» **Extrait du texte**
Le président de la formation de jugement a dispensé le rapporteur public, sur sa proposition, de prononcer des conclusions à l'audience.
Les parties ont été régulièrement averties du jour de l'audience.
Le rapport de M. Christian Boulanger, président de chambre, a été entendu au cours de l'audience publique.
Considérant ce qui suit :
1. M. A..., ressortissant somalien né le 11 juin 1997, déclare avoir quitté son pays en raison de craintes de traitements inhumains ou dégradants. Il a déposé en France une demande d'asile le 27 septembre 2018. La consultation d'Eurodac a fait apparaître l'existence d'une demande d'asile en Suisse. Ce pays, consulté par la France, a accepté de le reprendre en charge. M. A... relève appel du jugement par lequel le magistrat désigné par le président du tribunal administratif de Rouen a rejeté sa demande tendant à l'annulation de l'arrêté du 14 novembre 2018 édicté par la préfète de la Seine-Maritime et ordonnant son transfert vers la Suisse.

» **La consigne**
Reproduisez mot pour mot le passage de l'extrait qui commence aux mots « Les parties ont » et s'arrête après « vers la Suisse. ». Servez-vous uniquement de l'extrait.

» **Bloc de données**
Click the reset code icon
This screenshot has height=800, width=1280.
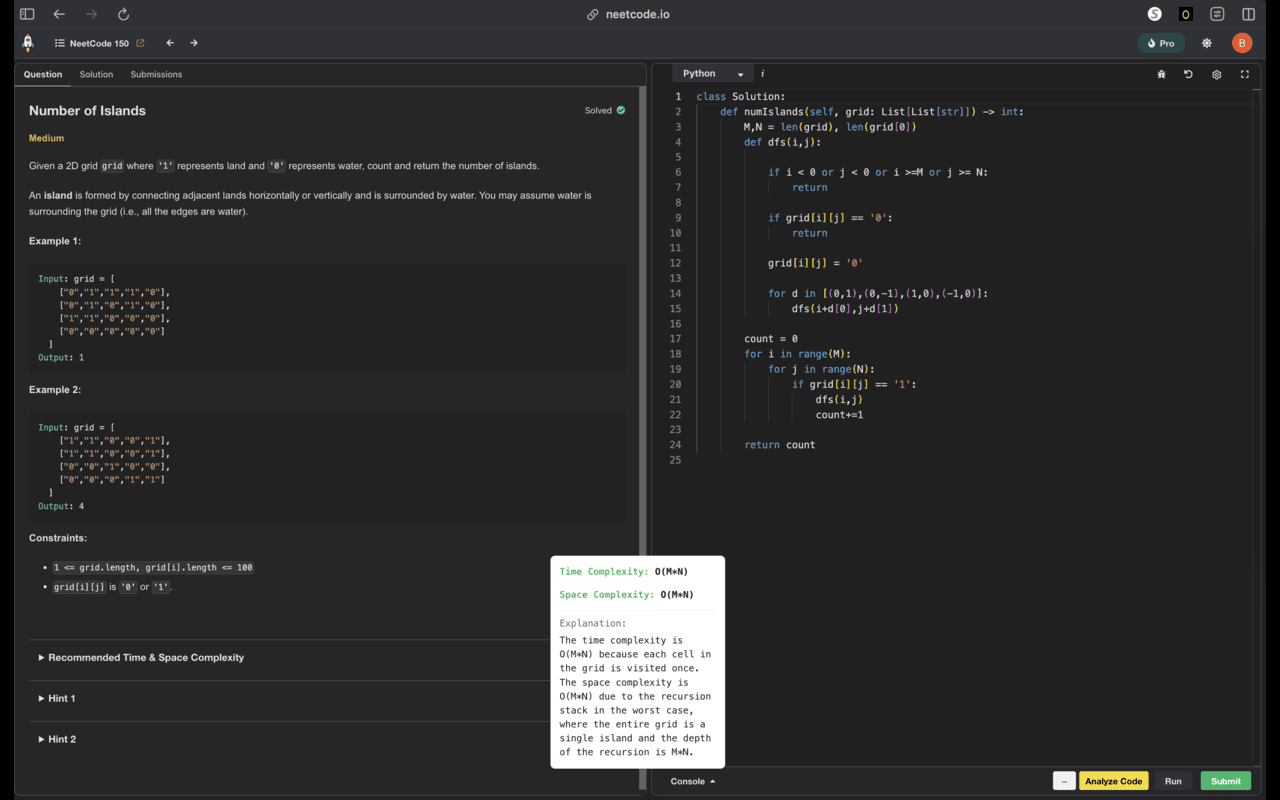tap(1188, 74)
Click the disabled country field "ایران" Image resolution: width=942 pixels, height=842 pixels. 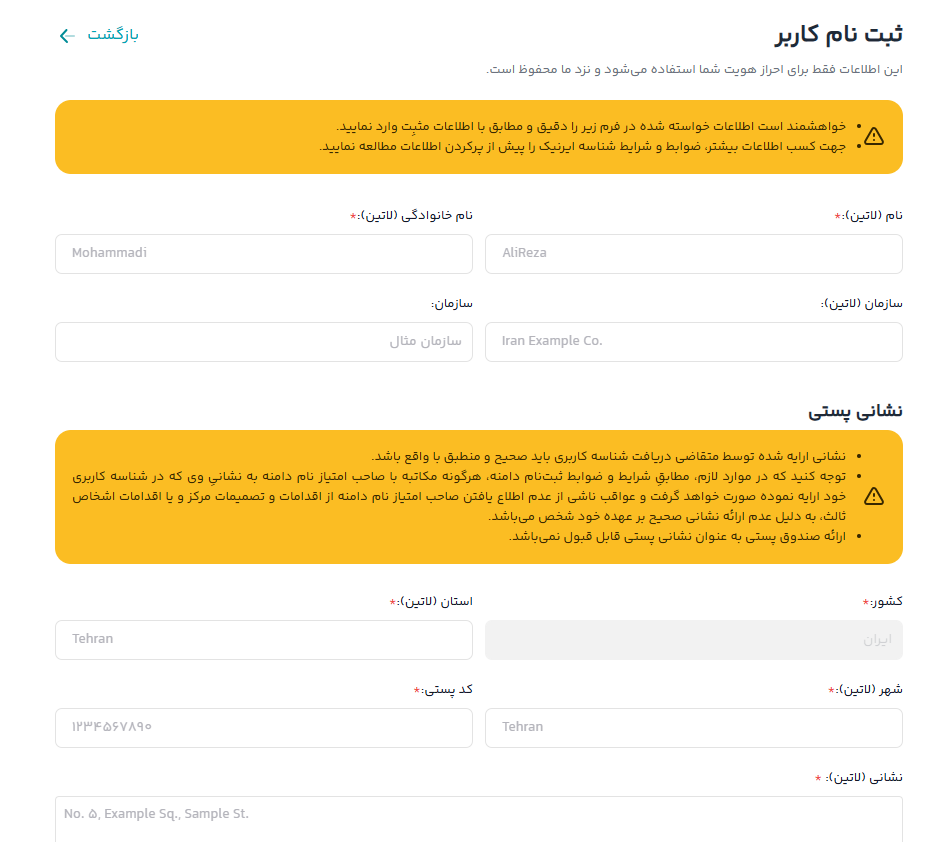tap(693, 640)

» **Réponse**
Les parties ont été régulièrement averties du jour de l'audience.
Le rapport de M. Christian Boulanger, président de chambre, a été entendu au cours de l'audience publique.
Considérant ce qui suit :
1. M. A..., ressortissant somalien né le 11 juin 1997, déclare avoir quitté son pays en raison de craintes de traitements inhumains ou dégradants. Il a déposé en France une demande d'asile le 27 septembre 2018. La consultation d'Eurodac a fait apparaître l'existence d'une demande d'asile en Suisse. Ce pays, consulté par la France, a accepté de le reprendre en charge. M. A... relève appel du jugement par lequel le magistrat désigné par le président du tribunal administratif de Rouen a rejeté sa demande tendant à l'annulation de l'arrêté du 14 novembre 2018 édicté par la préfète de la Seine-Maritime et ordonnant son transfert vers la Suisse.